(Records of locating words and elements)
_ _ _ _ _

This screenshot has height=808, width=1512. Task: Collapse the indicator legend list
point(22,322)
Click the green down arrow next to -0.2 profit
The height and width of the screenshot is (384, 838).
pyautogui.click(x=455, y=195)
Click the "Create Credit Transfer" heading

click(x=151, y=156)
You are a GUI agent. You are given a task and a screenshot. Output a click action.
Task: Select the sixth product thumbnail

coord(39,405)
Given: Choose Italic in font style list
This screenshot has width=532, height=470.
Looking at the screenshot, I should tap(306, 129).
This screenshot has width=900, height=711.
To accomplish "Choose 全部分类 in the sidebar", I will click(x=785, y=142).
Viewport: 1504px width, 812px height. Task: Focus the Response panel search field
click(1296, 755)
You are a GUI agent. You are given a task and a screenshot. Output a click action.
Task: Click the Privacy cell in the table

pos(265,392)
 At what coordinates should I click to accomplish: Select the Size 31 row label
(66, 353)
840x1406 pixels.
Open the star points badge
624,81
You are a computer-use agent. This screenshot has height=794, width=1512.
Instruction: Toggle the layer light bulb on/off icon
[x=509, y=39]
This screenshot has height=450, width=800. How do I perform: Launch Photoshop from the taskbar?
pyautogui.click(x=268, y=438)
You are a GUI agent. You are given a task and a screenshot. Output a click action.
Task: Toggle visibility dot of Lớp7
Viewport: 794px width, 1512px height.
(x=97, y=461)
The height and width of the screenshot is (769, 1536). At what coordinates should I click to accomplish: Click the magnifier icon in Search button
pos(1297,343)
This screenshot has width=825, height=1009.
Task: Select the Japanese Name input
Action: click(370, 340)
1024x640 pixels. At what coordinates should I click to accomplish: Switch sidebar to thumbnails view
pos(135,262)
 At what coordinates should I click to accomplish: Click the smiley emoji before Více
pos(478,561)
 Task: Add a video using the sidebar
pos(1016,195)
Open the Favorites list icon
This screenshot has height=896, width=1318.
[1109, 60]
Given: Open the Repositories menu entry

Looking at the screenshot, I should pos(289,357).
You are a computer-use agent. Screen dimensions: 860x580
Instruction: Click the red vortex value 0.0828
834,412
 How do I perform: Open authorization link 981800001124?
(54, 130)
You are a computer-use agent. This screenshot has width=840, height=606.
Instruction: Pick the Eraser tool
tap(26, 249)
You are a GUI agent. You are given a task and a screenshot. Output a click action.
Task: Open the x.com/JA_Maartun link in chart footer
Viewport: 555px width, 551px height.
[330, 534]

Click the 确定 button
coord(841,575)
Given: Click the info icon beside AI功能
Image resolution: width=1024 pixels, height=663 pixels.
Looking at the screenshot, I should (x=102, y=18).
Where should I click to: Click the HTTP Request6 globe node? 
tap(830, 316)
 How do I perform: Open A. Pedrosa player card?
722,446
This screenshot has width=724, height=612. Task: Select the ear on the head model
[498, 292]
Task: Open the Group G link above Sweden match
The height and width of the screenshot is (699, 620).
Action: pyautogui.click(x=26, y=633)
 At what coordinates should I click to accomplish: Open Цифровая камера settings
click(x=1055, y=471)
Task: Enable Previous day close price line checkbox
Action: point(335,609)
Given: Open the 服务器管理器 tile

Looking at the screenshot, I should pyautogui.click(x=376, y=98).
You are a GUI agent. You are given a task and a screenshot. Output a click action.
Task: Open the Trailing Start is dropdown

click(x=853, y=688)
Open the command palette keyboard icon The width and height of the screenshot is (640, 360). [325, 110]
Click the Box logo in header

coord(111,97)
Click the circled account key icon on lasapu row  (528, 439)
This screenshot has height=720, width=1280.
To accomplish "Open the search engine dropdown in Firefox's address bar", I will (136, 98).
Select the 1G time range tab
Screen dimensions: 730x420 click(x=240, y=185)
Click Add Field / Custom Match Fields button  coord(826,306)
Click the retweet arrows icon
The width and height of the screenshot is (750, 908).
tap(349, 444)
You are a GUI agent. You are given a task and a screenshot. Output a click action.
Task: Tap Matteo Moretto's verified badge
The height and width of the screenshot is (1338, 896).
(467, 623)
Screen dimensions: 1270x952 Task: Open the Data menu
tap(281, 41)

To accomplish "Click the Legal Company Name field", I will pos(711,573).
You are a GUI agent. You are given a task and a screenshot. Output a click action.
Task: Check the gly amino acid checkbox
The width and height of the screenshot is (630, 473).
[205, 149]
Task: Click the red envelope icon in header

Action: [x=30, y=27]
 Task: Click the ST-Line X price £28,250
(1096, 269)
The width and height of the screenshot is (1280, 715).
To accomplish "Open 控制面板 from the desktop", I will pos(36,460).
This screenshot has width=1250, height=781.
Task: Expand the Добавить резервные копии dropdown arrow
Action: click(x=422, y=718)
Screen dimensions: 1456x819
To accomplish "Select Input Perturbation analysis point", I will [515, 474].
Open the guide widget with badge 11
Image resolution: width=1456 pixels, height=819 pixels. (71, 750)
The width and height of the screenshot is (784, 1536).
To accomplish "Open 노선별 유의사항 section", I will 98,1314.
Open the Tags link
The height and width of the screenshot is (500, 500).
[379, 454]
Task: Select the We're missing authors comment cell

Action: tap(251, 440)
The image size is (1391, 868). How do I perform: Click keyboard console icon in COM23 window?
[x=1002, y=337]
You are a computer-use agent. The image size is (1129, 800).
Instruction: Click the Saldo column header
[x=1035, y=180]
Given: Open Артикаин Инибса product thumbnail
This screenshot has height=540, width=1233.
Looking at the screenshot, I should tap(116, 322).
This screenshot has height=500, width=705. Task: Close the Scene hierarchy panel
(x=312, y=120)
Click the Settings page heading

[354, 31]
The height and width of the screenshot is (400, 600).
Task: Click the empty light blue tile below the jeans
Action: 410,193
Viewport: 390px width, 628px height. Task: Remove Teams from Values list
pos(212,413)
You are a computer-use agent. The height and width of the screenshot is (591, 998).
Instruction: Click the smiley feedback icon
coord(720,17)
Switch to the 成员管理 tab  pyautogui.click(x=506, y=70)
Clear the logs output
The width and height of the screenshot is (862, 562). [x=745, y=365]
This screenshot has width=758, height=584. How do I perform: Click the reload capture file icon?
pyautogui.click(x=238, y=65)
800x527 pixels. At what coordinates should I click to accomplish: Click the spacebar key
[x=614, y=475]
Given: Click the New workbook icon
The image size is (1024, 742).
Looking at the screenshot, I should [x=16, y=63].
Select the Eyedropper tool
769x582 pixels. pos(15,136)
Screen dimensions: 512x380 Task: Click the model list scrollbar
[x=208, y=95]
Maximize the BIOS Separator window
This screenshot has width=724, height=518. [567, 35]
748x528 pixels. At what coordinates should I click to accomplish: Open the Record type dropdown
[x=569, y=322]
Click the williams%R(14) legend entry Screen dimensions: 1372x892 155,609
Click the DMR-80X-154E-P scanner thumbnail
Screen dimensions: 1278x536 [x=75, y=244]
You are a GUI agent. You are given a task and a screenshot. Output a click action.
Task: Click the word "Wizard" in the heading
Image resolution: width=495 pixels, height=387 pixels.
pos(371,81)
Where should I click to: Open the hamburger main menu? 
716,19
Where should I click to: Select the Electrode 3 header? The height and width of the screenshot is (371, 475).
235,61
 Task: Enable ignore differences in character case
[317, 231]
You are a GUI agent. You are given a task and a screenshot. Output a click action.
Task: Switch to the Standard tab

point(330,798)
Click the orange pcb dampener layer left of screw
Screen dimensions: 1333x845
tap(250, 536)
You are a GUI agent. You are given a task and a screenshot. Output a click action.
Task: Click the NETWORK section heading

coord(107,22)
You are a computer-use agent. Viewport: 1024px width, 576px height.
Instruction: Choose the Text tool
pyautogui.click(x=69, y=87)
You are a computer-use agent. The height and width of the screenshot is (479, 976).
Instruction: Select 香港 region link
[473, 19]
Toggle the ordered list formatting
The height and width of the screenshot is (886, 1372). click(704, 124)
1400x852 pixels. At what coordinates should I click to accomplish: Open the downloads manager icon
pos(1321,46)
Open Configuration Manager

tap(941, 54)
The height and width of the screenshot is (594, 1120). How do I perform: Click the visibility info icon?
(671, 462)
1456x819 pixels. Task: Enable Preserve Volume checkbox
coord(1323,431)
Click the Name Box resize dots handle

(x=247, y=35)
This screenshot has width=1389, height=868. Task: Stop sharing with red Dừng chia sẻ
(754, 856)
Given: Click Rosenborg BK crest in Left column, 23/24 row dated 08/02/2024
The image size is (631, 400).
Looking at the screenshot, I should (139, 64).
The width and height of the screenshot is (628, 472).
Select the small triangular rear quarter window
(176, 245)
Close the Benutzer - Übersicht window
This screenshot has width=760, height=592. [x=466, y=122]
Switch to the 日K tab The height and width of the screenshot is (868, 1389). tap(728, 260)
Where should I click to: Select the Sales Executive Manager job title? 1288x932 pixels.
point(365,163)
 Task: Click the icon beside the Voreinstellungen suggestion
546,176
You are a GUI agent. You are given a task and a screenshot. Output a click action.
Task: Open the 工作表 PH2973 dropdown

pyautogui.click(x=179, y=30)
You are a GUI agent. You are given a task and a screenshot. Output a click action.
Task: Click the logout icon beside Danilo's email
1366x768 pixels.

_ _ _ _ _

→ **Task goal**
Copy the data word for word, from the line containing "Switch to the 成员管理" down to the line containing "[x=208, y=95]".

→ **Answer to this problem**
Switch to the 成员管理 tab  pyautogui.click(x=506, y=70)
Clear the logs output
The width and height of the screenshot is (862, 562). [x=745, y=365]
This screenshot has width=758, height=584. How do I perform: Click the reload capture file icon?
pyautogui.click(x=238, y=65)
800x527 pixels. At what coordinates should I click to accomplish: Click the spacebar key
[x=614, y=475]
Given: Click the New workbook icon
The image size is (1024, 742).
Looking at the screenshot, I should [x=16, y=63].
Select the Eyedropper tool
769x582 pixels. pos(15,136)
Screen dimensions: 512x380 Task: Click the model list scrollbar
[x=208, y=95]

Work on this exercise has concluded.